**Work to complete**
(a) List every GitHub commit link given in the thread about slow StateStore initialization.
(b) Please reproduce the portion of the thread about slow StateStore initialization starting with "2016-12-02 Thread Guozhang" and going on through "default settings accordingly.".
(c) Carry on the thread about slow StateStore initialization from its final line.

**Given passage**
Re: Initializing StateStores takes *really* long for large datasets

2016-12-02 Thread Guozhang Wang
Before we have the a single-knob memory management feature, I'd like to
propose reducing the Streams' default config values for RocksDB caching and
memory block size. For example, I remember Henry has done some fine tuning
on the RocksDB config for his use case:

https://github.com/HenryCaiHaiying/kafka/commit/b297f7c585f5a883ee068277e5f0f1224c347bd4
https://github.com/HenryCaiHaiying/kafka/commit/eed1726d16e528d813755a6e66b49d0bf14e8803
https://github.com/HenryCaiHaiying/kafka/commit/ccc4e25b110cd33eea47b40a2f6bf17ba0924576



We could check if some of those changes are appropriate in general and if
yes change the default settings accordingly.

Henry

On Wed, Nov 30, 2016 at 11:04 AM, Ara Ebrahimi 
wrote:

> +1 on this.
>
> Ara.
>
> > On Nov 30, 2016, at 5:18 AM, Mathieu Fenniak <
> mathieu.fenn...@replicon.com> wrote:
> >
> > I'd like to quickly reinforce Frank's opinion regarding the rocksdb
> memory
> > usage.  I was also surprised by the amount of non-JVM-heap memory being
> > used and had to tune the 100 MB default down considerably.  It's also
> > unfortunate that it's hard to estimate the memory requirements for a KS
> app
> > because of this.  If you have ten stores, and assuming the default
> config,
> > you'd need a GB of memory for the rocksdb cache if you run 1 app, but
> only
> > half a GB if you run two app instances because the stores will be
> > distributed.
> >
> > It would be much nicer to be able to give KS a fixed amount of memory in
> a
> > config that it divided among the active stores on a node.  Configure it
> > with N GB; if a rebalance adds more tasks and stores, they each get less
> > RAM; if a rebalance removes tasks and stores, the remaining stores get
> more
> > RAM.  It seems like it'd be hard to do this with the RocksDBConfigSetter
> > interface because it doesn't get any state about the KS topology to make
> > decisions; which are arguably not config, but tuning / performance
> > decisions.
> >
> > Mathieu
> >
> >
> >
> > On Mon, Nov 28, 2016 at 3:45 PM, Frank Lyaruu  wrote:
> >
> >> I'll write an update on where I am now.

**Data listing**

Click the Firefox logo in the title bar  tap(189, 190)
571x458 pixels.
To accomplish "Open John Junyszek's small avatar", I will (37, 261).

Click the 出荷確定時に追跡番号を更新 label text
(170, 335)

==

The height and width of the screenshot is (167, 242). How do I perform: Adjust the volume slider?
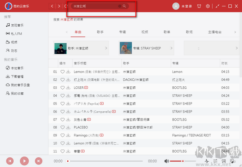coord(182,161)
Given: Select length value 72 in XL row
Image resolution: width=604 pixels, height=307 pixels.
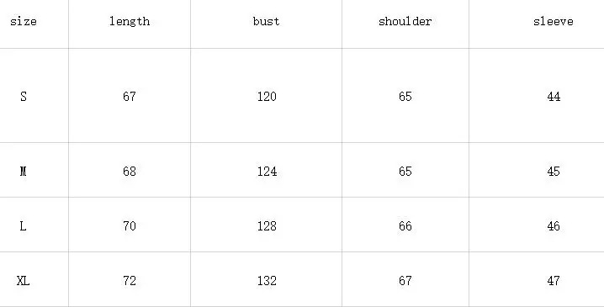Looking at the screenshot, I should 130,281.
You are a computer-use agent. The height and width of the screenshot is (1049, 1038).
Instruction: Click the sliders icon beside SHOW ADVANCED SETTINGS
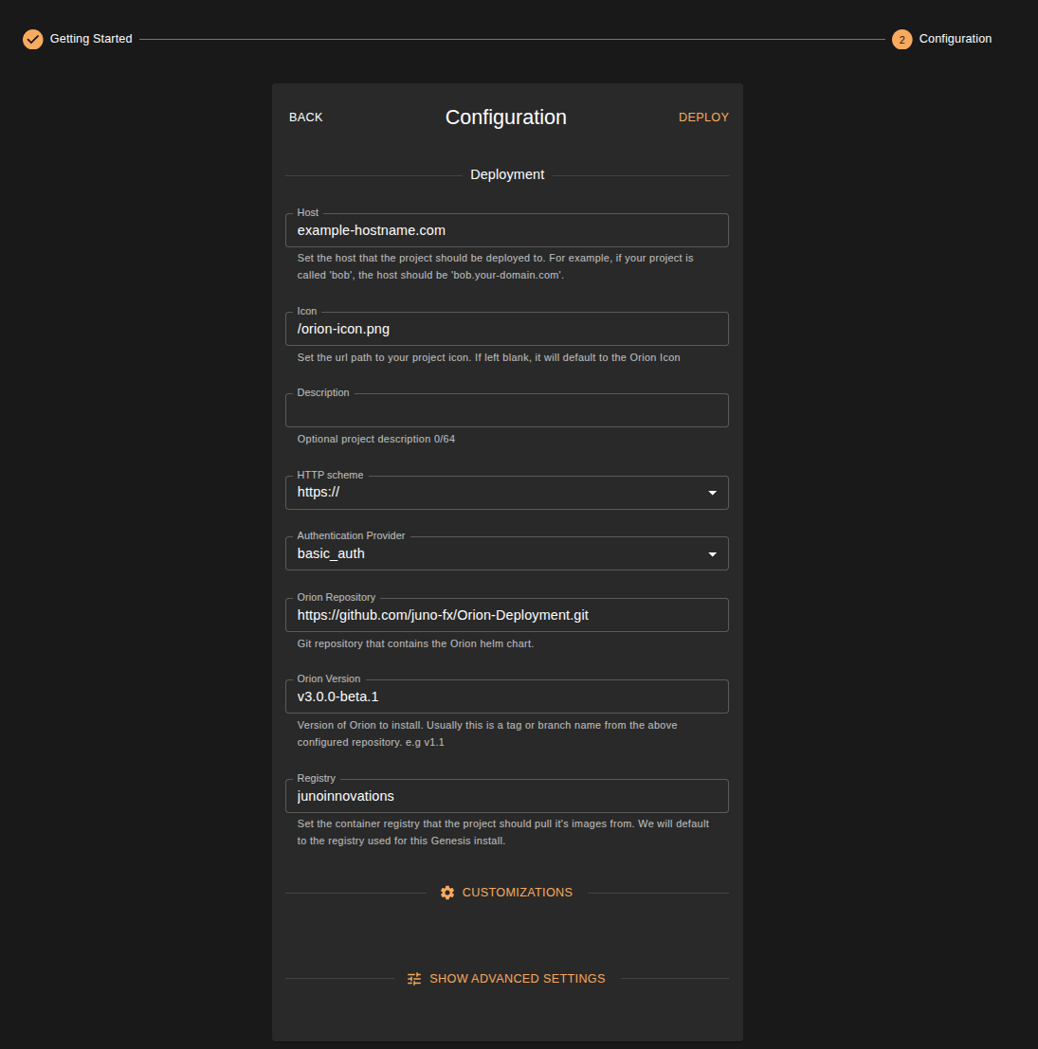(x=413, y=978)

**Answers to the tasks**
(a)
https://github.com/HenryCaiHaiying/kafka/commit/b297f7c585f5a883ee068277e5f0f1224c347bd4
https://github.com/HenryCaiHaiying/kafka/commit/eed1726d16e528d813755a6e66b49d0bf14e8803
https://github.com/HenryCaiHaiying/kafka/commit/ccc4e25b110cd33eea47b40a2f6bf17ba0924576

(b)
2016-12-02 Thread Guozhang Wang
Before we have the a single-knob memory management feature, I'd like to
propose reducing the Streams' default config values for RocksDB caching and
memory block size. For example, I remember Henry has done some fine tuning
on the RocksDB config for his use case:

https://github.com/HenryCaiHaiying/kafka/commit/b297f7c585f5a883ee068277e5f0f1224c347bd4
https://github.com/HenryCaiHaiying/kafka/commit/eed1726d16e528d813755a6e66b49d0bf14e8803
https://github.com/HenryCaiHaiying/kafka/commit/ccc4e25b110cd33eea47b40a2f6bf17ba0924576



We could check if some of those changes are appropriate in general and if
yes change the default settings accordingly.

(c)
> >>
> >> I've got about 40 'primary' topics, some small, some up to about 10M
> >> messages,
> >> and about 30 internal topics, divided over 6 stream instances, all
> running
> >> in a single
> >> app, talking to a 3 node Kafka cluster.
> >>
> >> I use a single thread per stream instance, as my prime concern is now to
> >> get it
> >> to run stable, rather than optimizing performance.
> >>
> >> My biggest issue was that after a few hours my application started to
> slow
> >> down
> >> to ultimately freeze up or crash. It turned out that RocksDb consumed
> all
> >> my
> >> memory, which I overlooked as it was off-heap.
> >>
> >> I was fooling around with RocksDb settings a bit but I had missed the
> most
> >> important
> >> one:
> >>
> >>BlockBasedTableConfig tableConfig = new BlockBasedTableConfig();
> >>tableConfig.setBlockCacheSize(BLOCK_CACHE_SIZE);
> >>tableConfig.setBlockSize(BLOCK_SIZE);
> >>options.setTableFormatConfig(tableConfig);
> >>
> >> The block cache size defaults to a whopping 100Mb per store, and that
> gets
> >> expensive
> >> fast. I reduced it to a few megabytes. My data size is so big that I
> doubt
> >> it is very effective
> >> anyway. Now it seems more stable.
> >>
> >> I'd say that a smaller default makes sense, especially because the
> failure
> >> case is
> >> so opaque (running all tests just fine but with a serious dataset it
> dies
> >> slowly)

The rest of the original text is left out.